Database Management Systems (DBMSs) are complex, mission-critical software systems. Today’s DBMSs embody decades of academic and industrial research and intense corporate software development. Database systems were among the earliest widely deployed online server systems and, as such, have pioneered design solutions spanning not only data management, but also applications, operating systems, and net worked services. The early DBMSs are among the most influential soft ware systems in computer science, and the ideas and implementation issues pioneered for DBMSs are widely copied and reinvented.
For a number of reasons, the lessons of database systems architecture are not as broadly known as they should be. First, the applied database systems community is fairly small. Since market forces only support a few competitors at the high end, only a handful of successful DBMS implementations exist. The community of people involved in designing and implementing database systems is tight: many attended the same schools, worked on the same influential research projects, and collaborated on the same commercial products. Second, academic treatment of database systems often ignores architectural issues. Textbook presentations of database systems traditionally focus on algorithmic and theoretical issues — which are natural to teach, study, and test without a holistic discussion of system architecture in full implementations. In sum, much conventional wisdom about how to build database systems is available, but little of it has been written down or communicated broadly.

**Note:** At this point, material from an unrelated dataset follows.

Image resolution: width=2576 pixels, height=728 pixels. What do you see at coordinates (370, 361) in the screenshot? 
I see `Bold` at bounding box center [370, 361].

In this paper, we attempt to capture the main architectural aspects of modern database systems, with a discussion of advanced topics. Some of these appear in the literature, and we provide references where appropriate. Other issues are buried in product manuals, and some are simply part of the oral tradition of the community. Where applicable, we use commercial and open-source systems as examples of the various architectural forms discussed. Space prevents, however, the enumeration of the exceptions and finer nuances that have found their way into these multimillion line code bases, most of which are well over a decade old. Our goal here is to focus on overall system design and stress issues not typically discussed in textbooks, providing useful context for more widely known algorithms and concepts. We assume that the reader is familiar with textbook database systems material (e.g., [72] or [83])and with the basic facilities of modern operating systems such as UNIX, Linux, or Windows. After introducing the high-level architecture of a DBMS in the next section, we provide a number of references to background reading on each of the components in Section 1.2.